Ransomware Attacks for 2019 Outpacing the Number of Incidents in 2018

In its latest Cyber InFocus Report, "Adapting to the New Realities of Cyber Risks," Chubb provided insight into the recent growth of ransomware attacks across industries and underscored best practices companies should take to combat the associated risks.

"Ransomware is not new, but has evolved over time," said Michael Tanenbaum, head of Chubb Cyber North America. "In today's environment, the impact of a company's system becoming inoperable can result in severe and long-term disruption for a business. Some ransom demands have grown to the six- and seven-figure range, so it is critical for businesses to understand the increased sophistication of ransomware, what procedures and systems need to be in place to mitigate the risk, and what solutions they need to protect themselves should they experience an attack."

Manufacturing accounted for 23 percent and professional services for 30 percent of the total number of ransomware incidents reported to Chubb across all industries through the third quarter.

Manufacturing companies, Chubb said, are more likely to be targeted because of their need to quickly restore operations, and professional service firms, which rely heavily on email, are often affected because of vulnerabilities associated with phishing attacks. However, ransomware can affect any company, regardless of size or industry.

The report defined ransomware as follows.

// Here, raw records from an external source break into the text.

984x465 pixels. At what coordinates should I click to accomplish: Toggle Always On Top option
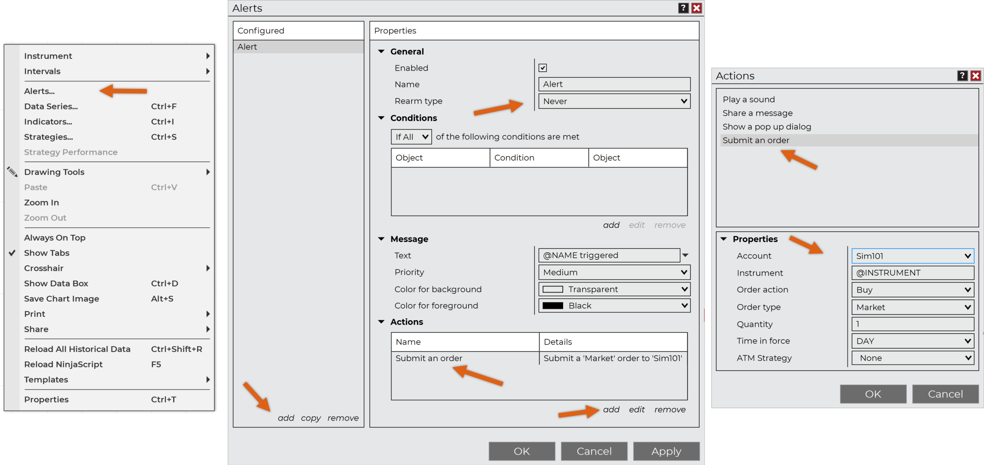[55, 237]
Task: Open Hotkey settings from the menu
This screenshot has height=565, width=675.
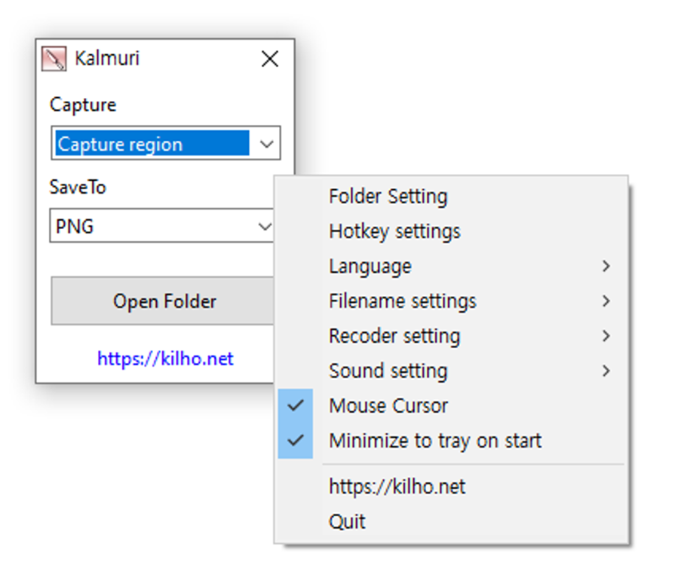Action: [395, 231]
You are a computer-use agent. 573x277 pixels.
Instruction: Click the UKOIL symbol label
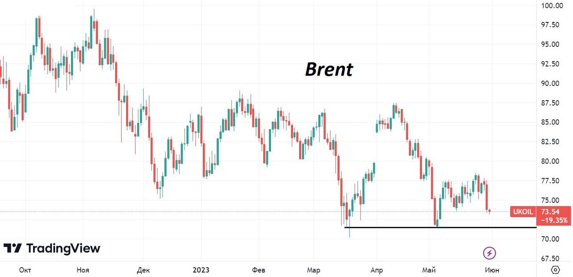(522, 212)
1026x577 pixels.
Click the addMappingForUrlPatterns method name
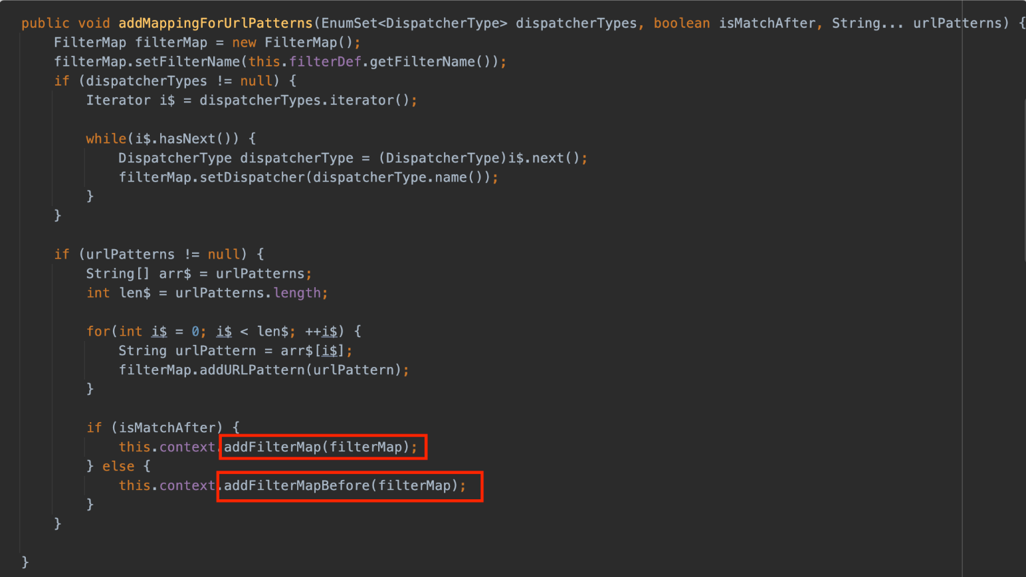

Ransomware is a type of malicious software that typically encrypts a victim's data or network accessibility to data so that the victim can't use it for their ongoing business and operational functions. To decrypt the data or environment, the bad actor usually makes a ransom demand in the form of a cryptocurrency, such as bitcoin, in exchange for a decryption tool.

Also identified in the report were the most common targeted ransomware strains, including Bitpaymer and Ryuk, and how these strains use a "banking Trojan," such as Trickbot or Emotet, to infiltrate their victim's system.

"A Banking Trojan malware infiltrates the victim's system through an open remote desktop protocol (RDP) access point or a phishing email. The malware then allows the bad actor to see sensitive information in the victim's system, such as financial statements, which demonstrate the victim's ability to pay the ransom," the report said.

According to Chubb, "Bitpaymer and Ryuk are two strains of ransomware that have been impacting computer systems since 2018. Unlike earlier variants, these attacks are not random, but target victims that have the financial ability to pay higher ransoms, generally in the six- to seven-figure range."

The report revealed, "Ryuk accounts for 50 percent of known variants [Chubb has] seen in 2019."

Additionally, Chubb said an emerging ransomware strain called Sodinokibi specifically targets its victims and demands larger than average ransoms.

The Chubb Cyber Index^SM provides the following.

• Malware claims, which include ransomware, have risen to 18 percent of all cyber claims in 2019 from an average of 12 percent over the past 5 years.
• Ransomware accounts for 40 percent of manufacturers' cyber claims in 2019 thus far.
• Ransomware accounts for 23 percent of cyber claims for smaller businesses (revenue less than $25 million) in 2019.

"As bad actors are continuously changing their attack techniques and increasing the complexity of the ransomware, it's imperative to implement multiple layers of preventative measures to mitigate potential incidents and ensure a reaction plan is in place if an attack occurs," said Anthony Dolce, vice president, cyber lead, Chubb North America Financial Lines Claims. "By regularly backing up data files and securing those backups offline, properly educating employees, investing in state-of-the-art security and antivirus software, and purchasing a comprehensive cyber insurance policy, businesses can be better prepared and protected no matter the threat."